___ Data

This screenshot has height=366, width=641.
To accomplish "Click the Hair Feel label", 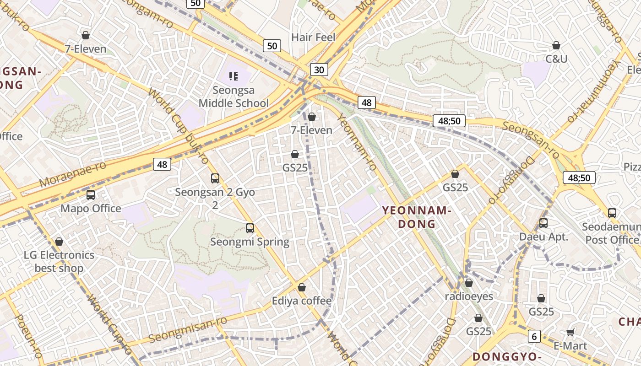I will click(x=314, y=38).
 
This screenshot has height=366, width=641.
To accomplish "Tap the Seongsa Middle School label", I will click(x=234, y=97).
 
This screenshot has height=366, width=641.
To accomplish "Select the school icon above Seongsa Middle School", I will click(x=234, y=76).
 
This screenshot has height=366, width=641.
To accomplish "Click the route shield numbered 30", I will click(x=319, y=70).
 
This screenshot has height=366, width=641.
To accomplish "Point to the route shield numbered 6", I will click(x=534, y=336).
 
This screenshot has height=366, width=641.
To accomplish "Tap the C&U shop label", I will click(x=556, y=59).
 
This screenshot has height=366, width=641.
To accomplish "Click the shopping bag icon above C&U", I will click(x=556, y=45).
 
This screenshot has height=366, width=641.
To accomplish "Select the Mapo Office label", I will click(x=91, y=209).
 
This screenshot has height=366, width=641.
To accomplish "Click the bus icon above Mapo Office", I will click(x=91, y=195).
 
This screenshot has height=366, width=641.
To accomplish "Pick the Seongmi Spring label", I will click(x=250, y=242).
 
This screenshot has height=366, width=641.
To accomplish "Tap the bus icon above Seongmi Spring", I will click(x=250, y=228).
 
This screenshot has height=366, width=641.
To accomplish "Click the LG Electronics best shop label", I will click(x=59, y=261).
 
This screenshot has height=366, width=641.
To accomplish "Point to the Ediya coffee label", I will click(x=301, y=301).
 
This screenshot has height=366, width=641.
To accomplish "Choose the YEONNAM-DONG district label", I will click(x=417, y=217).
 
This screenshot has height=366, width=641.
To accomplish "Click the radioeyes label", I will click(x=469, y=296).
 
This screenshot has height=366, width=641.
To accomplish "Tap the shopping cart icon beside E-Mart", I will click(x=570, y=332).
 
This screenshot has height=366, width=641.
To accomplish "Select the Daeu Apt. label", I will click(x=543, y=237).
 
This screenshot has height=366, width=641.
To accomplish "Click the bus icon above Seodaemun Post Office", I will click(x=612, y=213).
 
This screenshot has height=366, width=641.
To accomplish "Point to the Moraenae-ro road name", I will click(x=73, y=174).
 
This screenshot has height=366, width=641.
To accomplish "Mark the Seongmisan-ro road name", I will click(x=188, y=329).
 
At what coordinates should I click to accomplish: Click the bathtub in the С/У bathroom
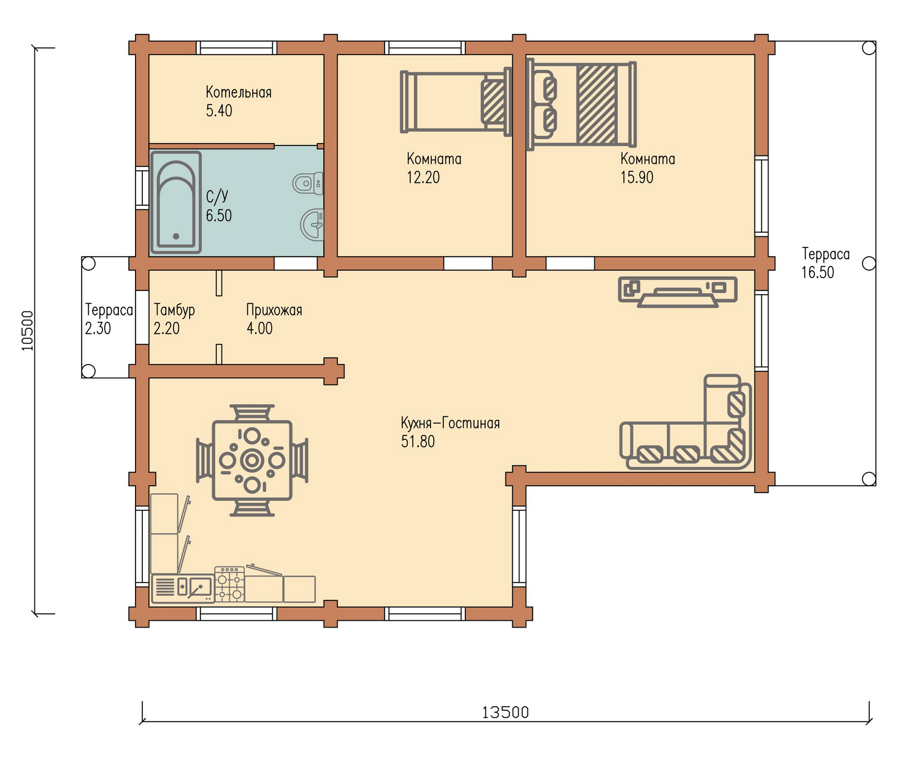point(176,203)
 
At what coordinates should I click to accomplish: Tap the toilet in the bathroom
point(308,184)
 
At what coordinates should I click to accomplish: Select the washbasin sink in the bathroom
point(312,225)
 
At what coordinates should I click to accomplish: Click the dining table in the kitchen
point(252,461)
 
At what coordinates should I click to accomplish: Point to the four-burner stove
point(229,584)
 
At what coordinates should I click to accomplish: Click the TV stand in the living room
point(678,292)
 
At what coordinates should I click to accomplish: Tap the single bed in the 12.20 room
point(456,101)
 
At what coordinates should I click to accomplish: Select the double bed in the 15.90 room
point(581,104)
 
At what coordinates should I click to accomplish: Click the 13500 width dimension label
point(505,713)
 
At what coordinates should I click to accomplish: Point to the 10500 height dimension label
point(28,330)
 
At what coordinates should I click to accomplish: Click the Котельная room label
point(239,92)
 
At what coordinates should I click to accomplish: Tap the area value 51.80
point(418,441)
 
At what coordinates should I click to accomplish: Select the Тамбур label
point(174,310)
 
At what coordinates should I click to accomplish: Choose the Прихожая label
point(274,310)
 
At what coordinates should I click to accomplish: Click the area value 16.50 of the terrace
point(818,272)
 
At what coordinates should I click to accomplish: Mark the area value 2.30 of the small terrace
point(98,329)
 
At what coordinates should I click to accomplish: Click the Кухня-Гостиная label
point(450,423)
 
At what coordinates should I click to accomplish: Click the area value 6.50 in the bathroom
point(218,216)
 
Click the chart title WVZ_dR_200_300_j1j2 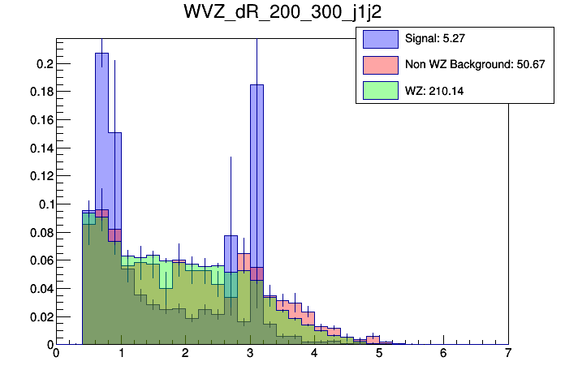click(x=282, y=14)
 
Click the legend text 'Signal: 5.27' click(x=434, y=38)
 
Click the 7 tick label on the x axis click(x=507, y=354)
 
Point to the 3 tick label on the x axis click(x=249, y=354)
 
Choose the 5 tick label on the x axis click(x=378, y=354)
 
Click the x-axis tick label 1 click(x=120, y=354)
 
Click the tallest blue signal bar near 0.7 click(x=101, y=130)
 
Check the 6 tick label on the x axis click(x=443, y=354)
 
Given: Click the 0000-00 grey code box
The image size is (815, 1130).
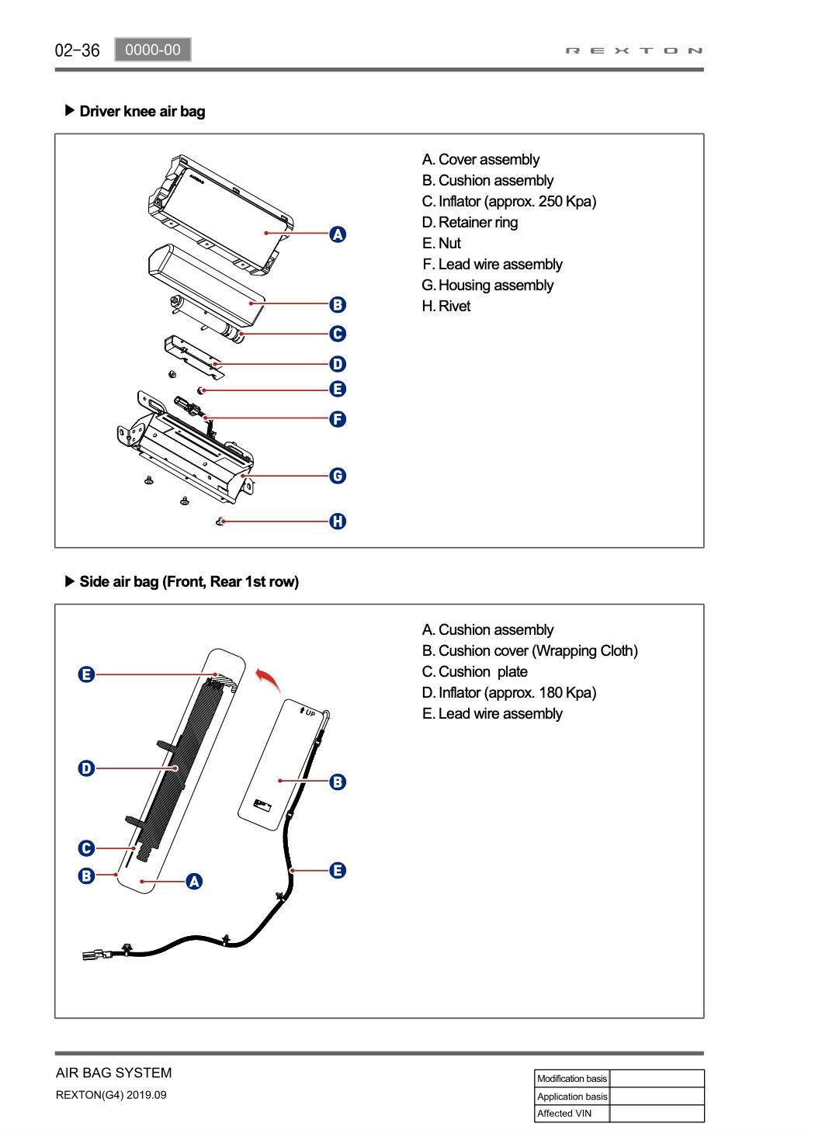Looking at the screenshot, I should pyautogui.click(x=153, y=50).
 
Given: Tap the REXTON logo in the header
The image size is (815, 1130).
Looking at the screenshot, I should pyautogui.click(x=634, y=50).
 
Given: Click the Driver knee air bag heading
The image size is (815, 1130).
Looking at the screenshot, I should pyautogui.click(x=142, y=111).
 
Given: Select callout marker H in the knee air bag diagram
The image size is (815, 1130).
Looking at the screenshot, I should pyautogui.click(x=338, y=522).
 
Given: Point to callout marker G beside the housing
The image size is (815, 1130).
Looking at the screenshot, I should pyautogui.click(x=338, y=476).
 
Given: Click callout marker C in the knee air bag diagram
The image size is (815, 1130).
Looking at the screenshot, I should pyautogui.click(x=338, y=334).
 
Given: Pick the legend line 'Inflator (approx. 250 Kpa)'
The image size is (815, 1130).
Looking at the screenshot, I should pyautogui.click(x=509, y=202).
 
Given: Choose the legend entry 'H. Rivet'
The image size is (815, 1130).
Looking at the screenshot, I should pyautogui.click(x=446, y=307).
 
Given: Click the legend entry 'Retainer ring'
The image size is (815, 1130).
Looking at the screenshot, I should pyautogui.click(x=470, y=223).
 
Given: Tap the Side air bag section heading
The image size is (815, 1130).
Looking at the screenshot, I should pyautogui.click(x=189, y=581).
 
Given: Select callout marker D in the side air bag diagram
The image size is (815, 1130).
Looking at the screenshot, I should pyautogui.click(x=86, y=768).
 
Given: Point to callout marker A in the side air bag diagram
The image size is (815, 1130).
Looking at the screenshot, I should pyautogui.click(x=194, y=881).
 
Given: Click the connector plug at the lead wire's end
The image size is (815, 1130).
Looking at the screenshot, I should pyautogui.click(x=94, y=954).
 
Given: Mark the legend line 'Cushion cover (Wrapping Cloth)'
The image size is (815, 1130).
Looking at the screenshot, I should pyautogui.click(x=530, y=651).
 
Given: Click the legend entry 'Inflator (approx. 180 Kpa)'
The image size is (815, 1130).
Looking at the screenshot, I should pyautogui.click(x=509, y=693).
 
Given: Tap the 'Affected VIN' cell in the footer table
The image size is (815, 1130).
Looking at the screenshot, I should pyautogui.click(x=572, y=1114).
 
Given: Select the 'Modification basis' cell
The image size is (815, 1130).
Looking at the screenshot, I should pyautogui.click(x=572, y=1079).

______

→ Exercise directions: Write out the lines between the one holding "At what coordinates should I click to accomplish: Tap the single" and the one holding "point(418,441)", inclusive, and repeat them word for word.

→ Result below:
At what coordinates should I click to accomplish: Tap the single bed in the 12.20 room
point(456,101)
 
At what coordinates should I click to accomplish: Select the double bed in the 15.90 room
point(581,104)
 
At what coordinates should I click to accomplish: Click the 13500 width dimension label
point(505,713)
 
At what coordinates should I click to accomplish: Point to the 10500 height dimension label
point(28,330)
 
At what coordinates should I click to accomplish: Click the Котельная room label
point(239,92)
 
At what coordinates should I click to accomplish: Tap the area value 51.80
point(418,441)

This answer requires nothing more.